L’analisi della trigliceridemia è comunemente prescritta dal medico nell’ambito del pannello lipidico completo, assieme al dosaggio del colesterolo totale, colesterolo LDL e colesterolo HDL, al fine di determinare il rischio cardiovascolare complessivo del paziente e valutare l’effetto di eventuali trattamenti. L’esame si effettua su di un campione di sangue prelevato da una vena del braccio. È necessario presentarsi al prelievo dopo un digiuno di almeno 12 ore, seguendo un pasto leggero, poiché un elevato apporto calorico può far aumentare i livelli di trigliceridi. È anche consigliato evitare il consumo di alcol nelle 24 ore precedenti l’esame e astenersi dal fumo o dall’attività fisica nelle due ore prima del prelievo di sangue. 

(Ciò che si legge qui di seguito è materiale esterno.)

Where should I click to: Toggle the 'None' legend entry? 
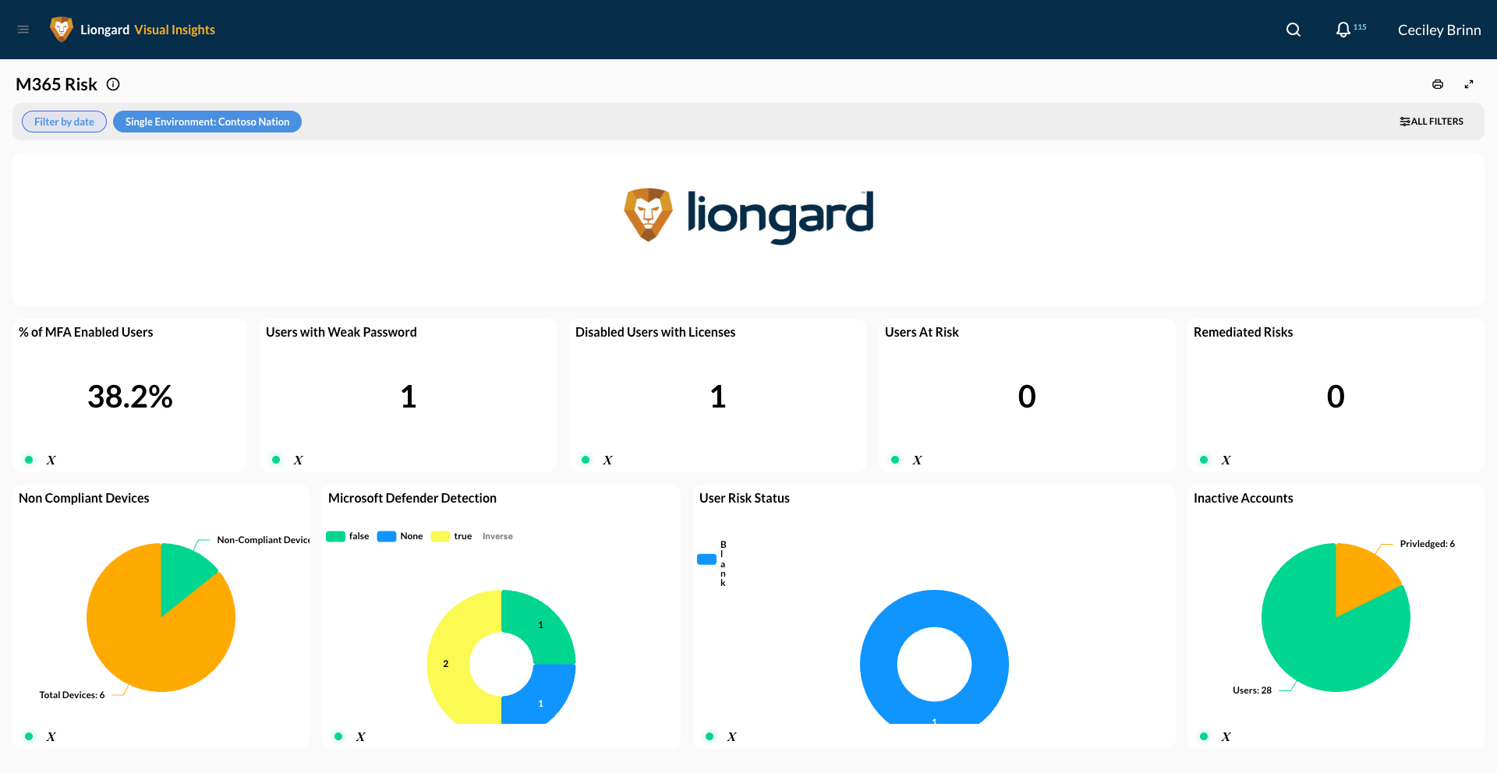(400, 536)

Trigliceridi alti: quali terapie?

Il trattamento dell’ipertrigliceridemia richiede anzitutto una scrupolosa valutazione da parte del cardiologo. Infatti, la contestuale presenza di altri fattori di rischio cardiovascolare, la concomitante ipercolesterolemia o alterazioni dell’omeostasi glucidica possono influire significativamente sulla strategia terapeutica da adottare.

La terapia più semplice, sicura, e spesso più efficace, è rappresentata dai cambiamenti dello stile di vita e delle abitudini alimentari. Una dieta equilibrata, che prediliga il consumo di grassi insaturi, frutta e verdura, associata a una regolare attività fisica di tipo aerobico, è in grado di incidere notevolmente sui livelli di trigliceridi, risultando spesso da sola sufficiente, senza necessità di ricorrere ad approcci farmacologici.

In persone con elevati livelli di trigliceridi associati a ipercolesterolemia, condizione nota come dislipidemia combinata, farmaci come le statine hanno dimostrato in numerosi studi un soddisfacente profilo di efficacia e sicurezza, riducendo il rischio di eventi cardiovascolari maggiori quali l’ictus ischemico e l’infarto del miocardio. Nelle persone con ipertrigliceridemia isolata non controllata da sole abitudini alimentari e stile di vita, o con persistenza di elevati livelli di trigliceridi nonostante terapia con statina, gli acidi grassi omega-3 sono ben tollerati e risultano efficaci nel ridurre i livelli di trigliceridi. In presenza di ipertrigliceridemia particolarmente severa e non controllabile con i trattamenti visti finora, i fibrati possono essere molto efficaci nel controllo dei livelli di trigliceridi, ma richiedono cautela in presenza di concomitante utilizzo di statine.  Infine, in casi selezionati, a questi farmaci è possibile associare resine che inibiscono l’assorbimento dei grassi a livello intestinale, come la colestiramina, e i derivati dell’acido nicotinico, come l’acipimox, che riducono la sintesi dei grassi.